**Task statement:**
Your response should contain every record below, copied exactly.

[Saved entries]
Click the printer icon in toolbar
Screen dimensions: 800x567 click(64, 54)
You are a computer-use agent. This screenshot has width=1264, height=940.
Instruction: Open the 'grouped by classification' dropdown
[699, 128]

**Completed exercise:**
Click the printer icon in toolbar
Screen dimensions: 800x567 click(64, 54)
You are a computer-use agent. This screenshot has width=1264, height=940.
Instruction: Open the 'grouped by classification' dropdown
[699, 128]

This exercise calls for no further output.